Some ruling party members said an impeachment process probably would not lead to Mr Mugabe’s immediate resignation and could take days to complete.
Mr Mugabe has been stripped of his party leadership but said in Sunday night’s speech he would preside over a party congress next month.
Some people in the capital, Harare, are now more cautious about talking to reporters in contrasts with the jubilation and open condemnation of Mr Mugabe over the weekend.
Mr Mugabe defied calls to quit in Sunday night’s speech.

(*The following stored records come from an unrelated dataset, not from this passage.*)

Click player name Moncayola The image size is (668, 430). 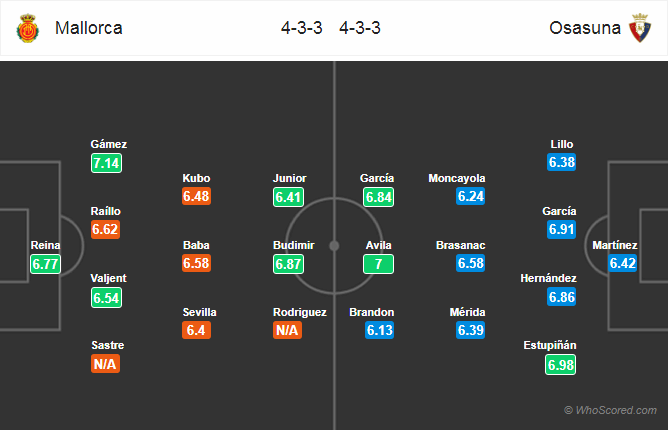(x=457, y=178)
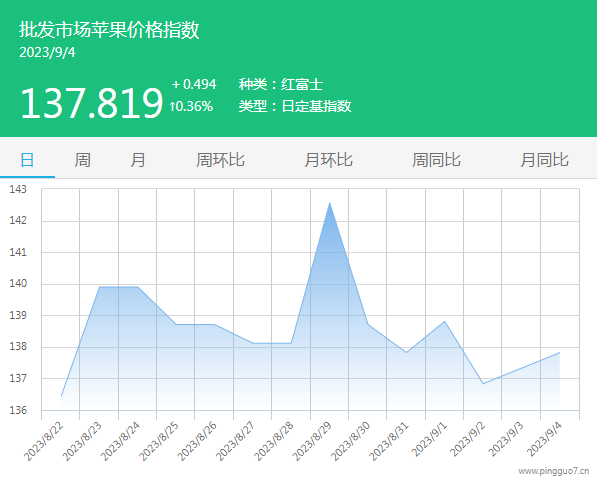
Task: Click the 2023/8/31 x-axis date label
Action: pos(388,441)
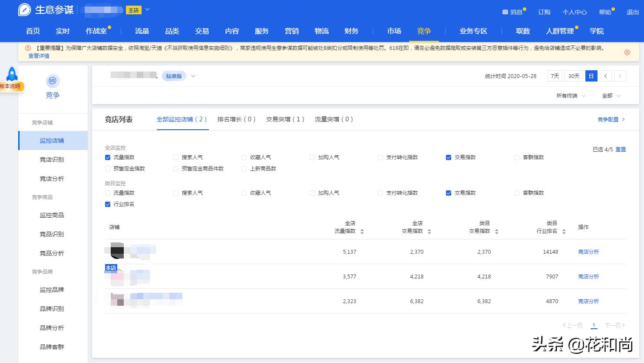Viewport: 644px width, 363px height.
Task: Enable the 搜索人气 checkbox under 全店监控
Action: (x=175, y=157)
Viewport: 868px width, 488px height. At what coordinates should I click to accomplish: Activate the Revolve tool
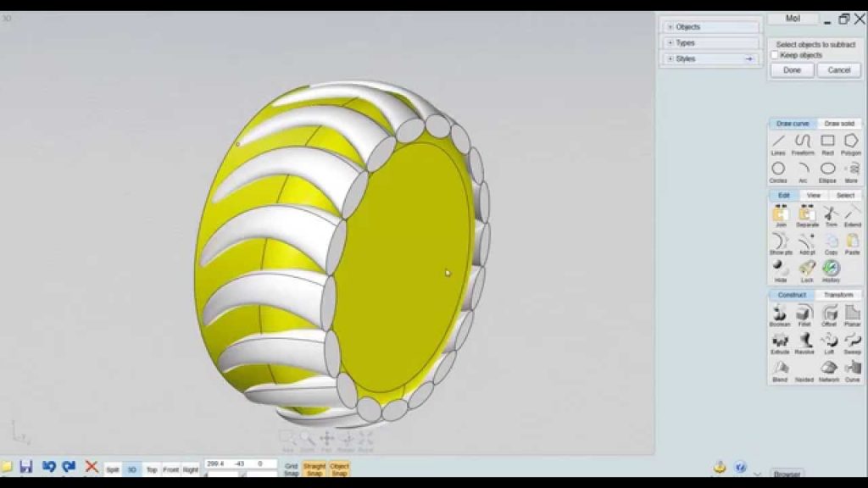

The 93-year-old president acknowledged what he said were “a whole range of concerns” of Zimbabweans about the chaotic state of the government and the economy, but he stopped short of what many were hoping for, a statement that he was stepping down.
The once-formidable Mr Mugabe is now a virtually powerless figure, making his continued incumbency all the more unusual and extending Zimbabwe’s political limbo.

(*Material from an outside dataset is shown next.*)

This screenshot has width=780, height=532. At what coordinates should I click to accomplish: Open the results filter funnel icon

He is largely confined to his private home by the military. Huge crowds poured into the streets of Harare, the capital, on Saturday to demand that he leave office.

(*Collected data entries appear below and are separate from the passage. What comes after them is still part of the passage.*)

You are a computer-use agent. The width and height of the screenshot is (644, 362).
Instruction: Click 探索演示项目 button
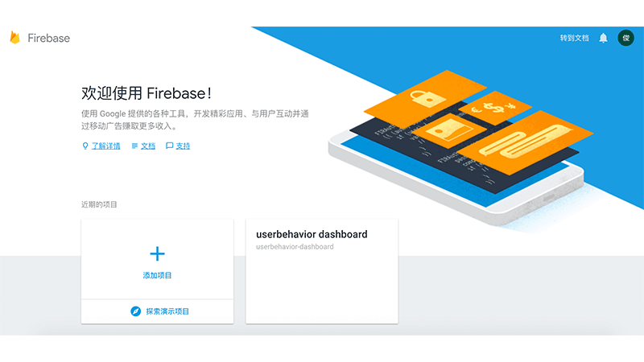click(159, 311)
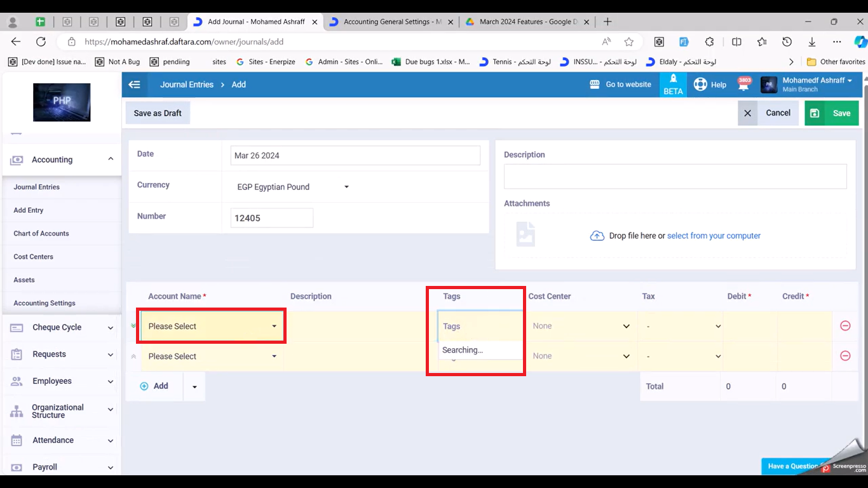The height and width of the screenshot is (488, 868).
Task: Remove the first journal row with minus icon
Action: tap(845, 326)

Yet the president sought to project authority in his speech, which he delivered after shaking hands with security force commanders, one of whom leaned over a couple of times to help Mr Mugabe find his place on the page he was reading.
The Central Committee of the ruling Zanu-PF party voted to dismiss Mr Mugabe as party leader at a meeting earlier Sunday.
Mr Mugabe has discussed his possible resignation on two occasions with military commanders after they effectively took over the country on Tuesday.
The commanders were troubled by his firing of his longtime deputy and the positioning of unpopular first lady Grace Mugabe to succeed him.
“I, as the president of Zimbabwe, as their commander in chief, do acknowledge the issues they have drawn my attention to, and do believe that these were raised in the spirit of honesty and out of deep and patriotic concern for the stability of our nation and for the welfare of our people,” Mr Mugabe said.
The deputy whom Mr Mugabe fired, former vice president Emmerson Mnangagwa, is positioned to become Zimbabwe’s next leader after the party committee made him its nominee to take over from Mr Mugabe, who has ruled since independence from white minority rule in 1980.
The Central Committee meeting replaced Mr Mugabe as party chief with Mr Mnangagwa and recalled the first lady as head of the women’s league, in decisions set to be ratified at the party congress next month.
The military appears to favour a voluntary resignation to maintain a veneer of legality in the political transition.
Mr Mugabe, in turn, is likely using whatever leverage he has left to try to preserve his legacy or even protect himself and his family from possible prosecution.